===== STORED ROWS =====

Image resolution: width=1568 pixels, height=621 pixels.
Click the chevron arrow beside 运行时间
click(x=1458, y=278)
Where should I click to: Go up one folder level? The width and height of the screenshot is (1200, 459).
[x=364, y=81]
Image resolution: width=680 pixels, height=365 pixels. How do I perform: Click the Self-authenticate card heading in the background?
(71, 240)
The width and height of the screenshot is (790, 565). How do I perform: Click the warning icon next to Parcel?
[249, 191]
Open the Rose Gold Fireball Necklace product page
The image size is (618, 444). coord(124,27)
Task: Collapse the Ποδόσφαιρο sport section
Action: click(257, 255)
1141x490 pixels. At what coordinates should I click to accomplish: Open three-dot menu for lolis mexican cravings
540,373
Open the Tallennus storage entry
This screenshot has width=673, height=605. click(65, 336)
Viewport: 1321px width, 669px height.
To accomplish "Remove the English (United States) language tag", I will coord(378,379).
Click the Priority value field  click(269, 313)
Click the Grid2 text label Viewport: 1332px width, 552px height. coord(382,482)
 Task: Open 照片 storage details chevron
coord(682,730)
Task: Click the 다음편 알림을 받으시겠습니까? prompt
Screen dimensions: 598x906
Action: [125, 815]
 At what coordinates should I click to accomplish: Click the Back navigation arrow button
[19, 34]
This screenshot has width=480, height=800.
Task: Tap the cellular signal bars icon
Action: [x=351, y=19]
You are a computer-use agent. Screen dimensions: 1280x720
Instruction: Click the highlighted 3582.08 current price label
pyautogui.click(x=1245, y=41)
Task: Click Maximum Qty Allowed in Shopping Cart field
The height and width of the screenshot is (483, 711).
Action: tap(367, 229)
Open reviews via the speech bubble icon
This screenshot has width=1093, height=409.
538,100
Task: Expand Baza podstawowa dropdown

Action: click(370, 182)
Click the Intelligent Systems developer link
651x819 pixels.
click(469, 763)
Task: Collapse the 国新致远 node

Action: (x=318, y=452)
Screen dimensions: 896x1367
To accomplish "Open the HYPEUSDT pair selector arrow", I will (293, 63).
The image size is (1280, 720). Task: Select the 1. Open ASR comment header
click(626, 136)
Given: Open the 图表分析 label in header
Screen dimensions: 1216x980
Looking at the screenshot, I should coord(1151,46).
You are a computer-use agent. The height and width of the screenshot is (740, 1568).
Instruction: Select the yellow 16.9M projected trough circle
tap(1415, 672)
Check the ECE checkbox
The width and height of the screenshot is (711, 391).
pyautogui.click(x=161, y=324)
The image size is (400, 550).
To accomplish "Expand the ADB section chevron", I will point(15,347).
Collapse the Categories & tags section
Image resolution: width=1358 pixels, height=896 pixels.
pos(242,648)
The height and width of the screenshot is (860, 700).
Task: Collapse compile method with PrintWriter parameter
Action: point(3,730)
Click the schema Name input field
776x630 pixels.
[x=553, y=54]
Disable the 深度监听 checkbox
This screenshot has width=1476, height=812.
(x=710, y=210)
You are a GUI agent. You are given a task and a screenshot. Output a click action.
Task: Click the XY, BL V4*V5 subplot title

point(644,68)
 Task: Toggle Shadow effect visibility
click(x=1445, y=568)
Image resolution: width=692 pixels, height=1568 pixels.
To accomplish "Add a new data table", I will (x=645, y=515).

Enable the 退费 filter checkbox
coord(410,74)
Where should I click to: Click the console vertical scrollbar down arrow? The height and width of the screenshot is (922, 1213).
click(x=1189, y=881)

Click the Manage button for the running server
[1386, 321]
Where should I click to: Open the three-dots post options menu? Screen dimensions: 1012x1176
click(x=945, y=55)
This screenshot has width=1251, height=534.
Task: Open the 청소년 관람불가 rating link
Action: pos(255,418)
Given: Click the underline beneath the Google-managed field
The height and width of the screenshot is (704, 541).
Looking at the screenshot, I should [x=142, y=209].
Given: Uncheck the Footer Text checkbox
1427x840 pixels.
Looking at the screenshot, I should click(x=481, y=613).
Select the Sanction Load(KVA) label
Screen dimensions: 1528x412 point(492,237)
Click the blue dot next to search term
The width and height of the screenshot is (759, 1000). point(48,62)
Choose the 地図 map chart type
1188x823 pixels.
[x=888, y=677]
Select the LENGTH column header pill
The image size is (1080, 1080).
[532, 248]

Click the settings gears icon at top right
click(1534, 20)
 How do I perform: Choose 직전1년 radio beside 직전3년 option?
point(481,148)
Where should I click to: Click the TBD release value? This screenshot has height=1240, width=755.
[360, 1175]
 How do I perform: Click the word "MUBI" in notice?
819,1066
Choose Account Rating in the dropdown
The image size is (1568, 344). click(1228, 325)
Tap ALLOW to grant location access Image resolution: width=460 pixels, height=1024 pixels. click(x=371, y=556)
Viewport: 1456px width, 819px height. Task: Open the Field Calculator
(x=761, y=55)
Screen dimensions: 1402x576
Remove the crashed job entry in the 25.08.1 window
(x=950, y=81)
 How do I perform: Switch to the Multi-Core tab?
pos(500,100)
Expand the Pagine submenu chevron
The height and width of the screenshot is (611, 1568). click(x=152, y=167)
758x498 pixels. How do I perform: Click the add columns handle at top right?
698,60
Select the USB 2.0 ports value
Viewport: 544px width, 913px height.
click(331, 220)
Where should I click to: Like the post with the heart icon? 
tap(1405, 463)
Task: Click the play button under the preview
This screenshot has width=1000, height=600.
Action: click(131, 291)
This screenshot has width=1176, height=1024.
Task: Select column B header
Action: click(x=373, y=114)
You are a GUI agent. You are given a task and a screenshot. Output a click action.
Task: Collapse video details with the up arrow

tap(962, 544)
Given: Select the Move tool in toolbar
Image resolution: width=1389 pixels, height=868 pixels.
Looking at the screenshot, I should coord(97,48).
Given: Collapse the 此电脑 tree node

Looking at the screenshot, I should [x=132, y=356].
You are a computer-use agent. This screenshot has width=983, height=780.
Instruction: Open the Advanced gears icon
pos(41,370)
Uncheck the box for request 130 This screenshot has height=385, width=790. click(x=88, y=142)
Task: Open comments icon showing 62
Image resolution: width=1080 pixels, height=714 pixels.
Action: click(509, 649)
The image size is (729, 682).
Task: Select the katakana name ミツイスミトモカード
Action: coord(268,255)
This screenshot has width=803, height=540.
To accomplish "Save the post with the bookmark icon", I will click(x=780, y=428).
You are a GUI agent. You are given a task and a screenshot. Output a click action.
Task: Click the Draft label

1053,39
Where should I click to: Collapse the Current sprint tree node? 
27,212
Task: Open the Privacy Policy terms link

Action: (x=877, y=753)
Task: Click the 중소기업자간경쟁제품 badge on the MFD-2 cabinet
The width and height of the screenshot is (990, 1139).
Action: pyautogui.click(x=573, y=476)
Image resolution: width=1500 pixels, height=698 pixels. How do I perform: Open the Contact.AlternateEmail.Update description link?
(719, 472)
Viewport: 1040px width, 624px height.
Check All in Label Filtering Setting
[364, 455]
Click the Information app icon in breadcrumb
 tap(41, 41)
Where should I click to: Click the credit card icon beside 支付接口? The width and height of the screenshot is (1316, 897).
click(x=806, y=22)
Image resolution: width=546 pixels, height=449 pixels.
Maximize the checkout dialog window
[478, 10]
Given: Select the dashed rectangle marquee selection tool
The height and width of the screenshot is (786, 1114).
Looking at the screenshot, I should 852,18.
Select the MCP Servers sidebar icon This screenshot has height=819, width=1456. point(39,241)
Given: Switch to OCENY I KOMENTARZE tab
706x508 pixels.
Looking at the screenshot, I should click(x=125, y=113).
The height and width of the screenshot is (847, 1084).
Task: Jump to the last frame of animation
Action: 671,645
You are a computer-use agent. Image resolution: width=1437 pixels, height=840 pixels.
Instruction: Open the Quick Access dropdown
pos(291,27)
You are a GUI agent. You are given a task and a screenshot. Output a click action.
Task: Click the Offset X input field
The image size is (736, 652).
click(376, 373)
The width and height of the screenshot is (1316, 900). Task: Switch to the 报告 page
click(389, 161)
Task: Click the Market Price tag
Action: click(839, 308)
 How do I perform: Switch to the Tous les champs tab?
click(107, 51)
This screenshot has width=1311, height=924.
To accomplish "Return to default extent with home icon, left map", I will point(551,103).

=====

▶ **REQUEST**
Please render the rows as a numbered list, leaving out blank lines, from the first line of the rows up to and including the line with "[x=364, y=81]".

▶ **COMPLETED TASK**
1. Image resolution: width=1568 pixels, height=621 pixels.
2. Click the chevron arrow beside 运行时间
3. click(x=1458, y=278)
4. Where should I click to: Go up one folder level? The width and height of the screenshot is (1200, 459).
5. [x=364, y=81]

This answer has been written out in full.